Георг фон Альбрехт, очевидно, обладал выдающейся памятью «о себе», начиная с нескольких месяцев от роду; его стремление понять себя — чуть ли не болезненно: «Я вижу себя трехлетним, сидящим в кресле, и слышу свой настойчивый вопрос: „Где я?” <…> „Вот здесь мои руки, ноги, голова, но где я?” <…> Я захлебывался от слез и отчаяния. И в конце концов мама успокаивала меня <…> „Разве мы не там, где бьется наше сердце?”» И, при всей удивительной ясности сознания, в его жизни постоянно некое таинственное присутствие «невидимого мира». Контакт с неведомым существовал с первых детских молитв на непонятном церковнославянском языке, продолжился в кризисные годы учебы и увлечения наукой, в дальнейшие годы разочарования в вере родителей и учителей [20] , увлечениях греческим язычеством, буддизмом, антропософией — и был окончательно восстановлен обретением прежней веры перед лицом гибели. Всю жизнь он видит пророческие и мистические сны:
«В ненастную, дождливую ночь моего шестьдесят третьего дня рождения я был пробужден ото сна необычной грезой <…> пронеслись передо мной мгновенной вспышкой те самые ранние воспоминания детства <…>. Мне грезилось, что я лечу вниз — о ужас! — сквозь бесконечное темное пространство с невероятной скоростью к земле, которую я вижу как сияющее светящееся зеленое пятнышко в конце длинного тоннеля. Я был уверен, что это падение окончится только с моей смертью <…>. Внезапно я ощутил себя невероятно маленьким, тщедушным, и как будто меня несла на руках высокая, одетая в черное фигура. <…> Вдруг я сообразил: эта женщина моя мать <…>». «За шесть недель перед окончательным крахом Белого движения на Крымском полуострове я перенес очень неудачно сделанную операцию по удалению аппендицита <…>. В течение недели я балансировал между жизнью и смертью <…> я все время находился в сознании, и одна только мысль меня сверлила: остаться живым любой ценой <...>. Только спустя значительное время я смог погрузиться в сон <…>.
Я не молился с детства, но во сне мне привиделось, что, преклонив колена перед иконой, я повторяю слова: „Не хочу умирать, подари мне жизнь”. Богородица улыбнулась, и благосклонно, и чуть насмешливо, и я отчетливо услышал, как ее уста произнесли поразительные слова: „Хорошо, ты будешь жить”. У меня было ощущение, что Она удивлялась тому, что человеку так хочется жить.
Я почувствовал себя таким счастливым, что тотчас пробудился, мокрый от пота, но совершенно без жара. <…> доктор кинулся к моей постели <…> он торжественно тряс мне руку <…> „Поздравляю Вас, Вы победили болезнь. Вот уж не думал, что это возможно” <…> я испытал на себе, что неведомая божественная сила <…> умеет вмешаться в судьбу каждой личности. Накануне прихода коммунистов я потребовал, чтобы меня взяли из больницы <…> предчувствие не обмануло меня. Когда назавтра в полдень врач посетил меня, я едва узнал его. За предыдущую ночь голова его стала седой как лунь. <…> За исключением меня среди пациентов больницы были одни только раненые солдаты <…> все эти молодые люди были расстреляны прямо на больничных койках».
Эмиграция, ставшая для русского музыканта Альбрехта трагедией, все же обернулась для нас благом, ибо таким образом столь заботливое к нему провидение в конце концов спасло для нас замечательного музыканта и уникального человека: «Моим единственным счастьем в жизни было: постигать в любви красоту зримого мира и воплощать свои слуховые впечатления невидимого мира. „Является ли это достаточным основанием для существования?” — не-устанно спрашивал я себя. И отвечал: „Вот мы увидим. Если Бог есть, то Он, наверное, создал существа, подобные мне, для того, чтобы они имели возможность сказать: ‘Мы жили, как могли, и это на самом деле прекрасно‘”».

ПРЕДОСТАВЛЕННЫЕ МАТЕРИАЛЫ:
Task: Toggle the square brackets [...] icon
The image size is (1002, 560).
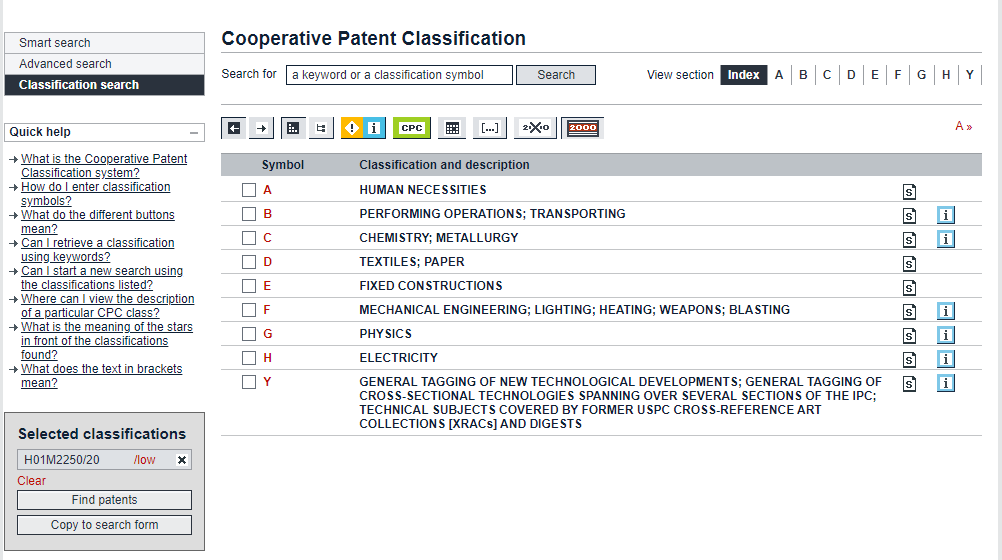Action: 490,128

* * *

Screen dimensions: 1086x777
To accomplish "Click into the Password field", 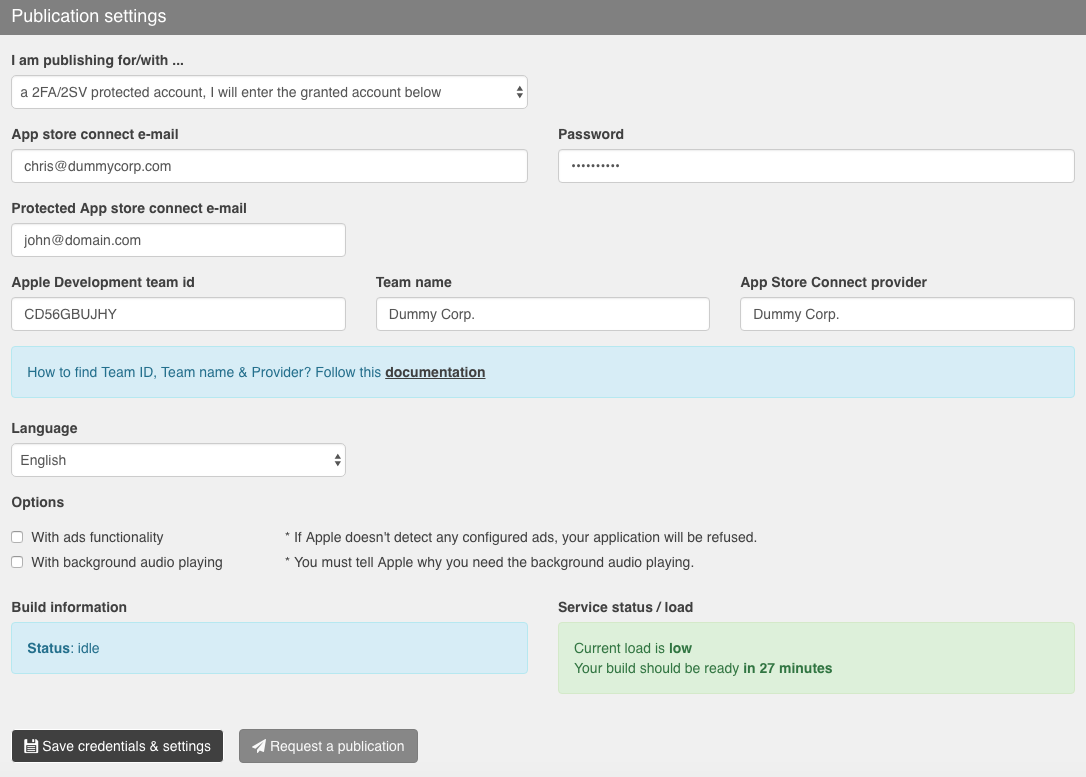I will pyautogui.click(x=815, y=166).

...

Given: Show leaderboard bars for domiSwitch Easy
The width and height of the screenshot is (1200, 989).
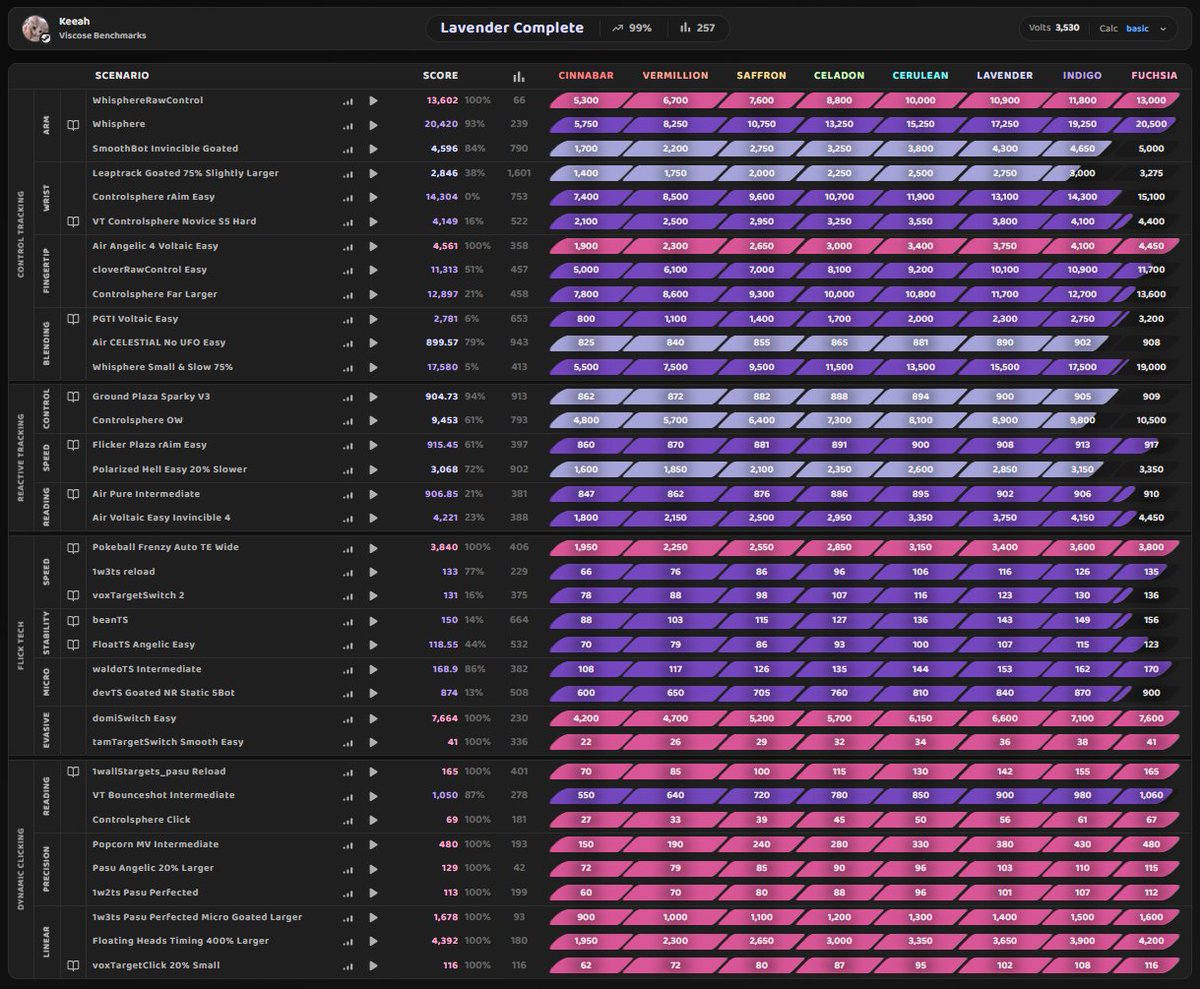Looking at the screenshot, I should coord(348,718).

ЧТО СДЕЛАТЬ: Воспроизведите дословно часть раздела: начните с фрагмента, где есть слова «Я не молился», и остановитесь после слов «так хочется жить.». Материалы здесь никак не используются.

РЕЗУЛЬТАТ ВЫПОЛНЕНИЯ:
Я не молился с детства, но во сне мне привиделось, что, преклонив колена перед иконой, я повторяю слова: „Не хочу умирать, подари мне жизнь”. Богородица улыбнулась, и благосклонно, и чуть насмешливо, и я отчетливо услышал, как ее уста произнесли поразительные слова: „Хорошо, ты будешь жить”. У меня было ощущение, что Она удивлялась тому, что человеку так хочется жить.